A small additional offer right before payment (order bump)
Right before payment, offer the customer a small complementary offer they can add with a single confirmation, for example a checkbox. Since the customer is already decided on the purchase, they accept such offers surprisingly often - according to data, around a third of customers accept them, which noticeably raises the average order value.
It is important that adding it requires no extra effort: one click, without re-entering details or going back for the product. The simpler the add-on is to accept, the greater the chance the customer adds it.
What to offer and at what price
Offer an add-on that sensibly suits what the customer is already buying. Common and well-received examples are package insurance, gift wrapping, fast delivery, an extended warranty, or a small complementary product; an unrelated add-on the customer simply skips.
The price of the add-on should be low compared with the main product - usually between ten and twenty-five percent of its price, and even less for expensive products. The goal is to trigger an impulsive "why not", not a new, difficult decision. A small discount that applies only with this offer often helps too.
Upselling after payment
You can also show an additional offer immediately after payment, before the thank-you page. Since the customer has already entered their payment and delivery details, they can accept an additional product with a single click, without completing checkout again. Such an offer usually works better than one before the purchase and at the same time does not threaten the payment already made.

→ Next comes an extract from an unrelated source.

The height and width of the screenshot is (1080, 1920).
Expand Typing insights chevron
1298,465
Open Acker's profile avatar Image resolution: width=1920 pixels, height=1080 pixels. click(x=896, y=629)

Implementing an after-payment upsell is technically more demanding than an order bump before payment, since it touches an order that has already been placed. The system must either add the extra product to the existing order or create a new, separate order for it. Each solution has its consequences: adding to the existing order means arranging an additional charge and consolidating delivery, while a new order means the customer gets two separate confirmations and possibly a double delivery. So with this feature it matters how the chosen module handles the order flow.
After payment is, however, a suitable place for a slightly larger or complementary offer, for example an extra item at a reduced price or an upgrade. Since the main purchase is already secure, the customer makes the decision more relaxedly.
Unobtrusiveness and protecting the main purchase
Upselling must never overshadow the main goal - completing the purchase. There should be few offers, one or two, and they must not push aside the payment button or confuse the customer right before completion.
Too many or too pushy offers can even put the customer off a purchase they were already going to make. The add-on should be a friendly offer, not an obstacle; if the customer does not want it, they should simply skip it and continue smoothly.
How to set it up in Magento
Magento does not offer order bumps or one-click after-payment upselling by default, so a dedicated module is usually required for this feature. Such a module lets you show an additional offer at checkout or right after payment, which the customer accepts without re-entering their details.
When choosing, make sure the module shows the offer unobtrusively and allows you to measure how many customers accept it. With after-payment upselling it also matters how the module handles the order - whether it adds the extra product to the existing order or creates a new one - since this affects payment, delivery, and later order management.
How to measure whether it works
The main indicators are the share of customers who accept the additional offer (the attach rate) and the average order value. If both rise, upselling is doing its job.
At the same time, keep a close eye on the checkout abandonment rate not rising. If more customers leave after introducing the offers, the offer is too intrusive or misplaced. The goal is a higher order value without a lower rate of completed purchases.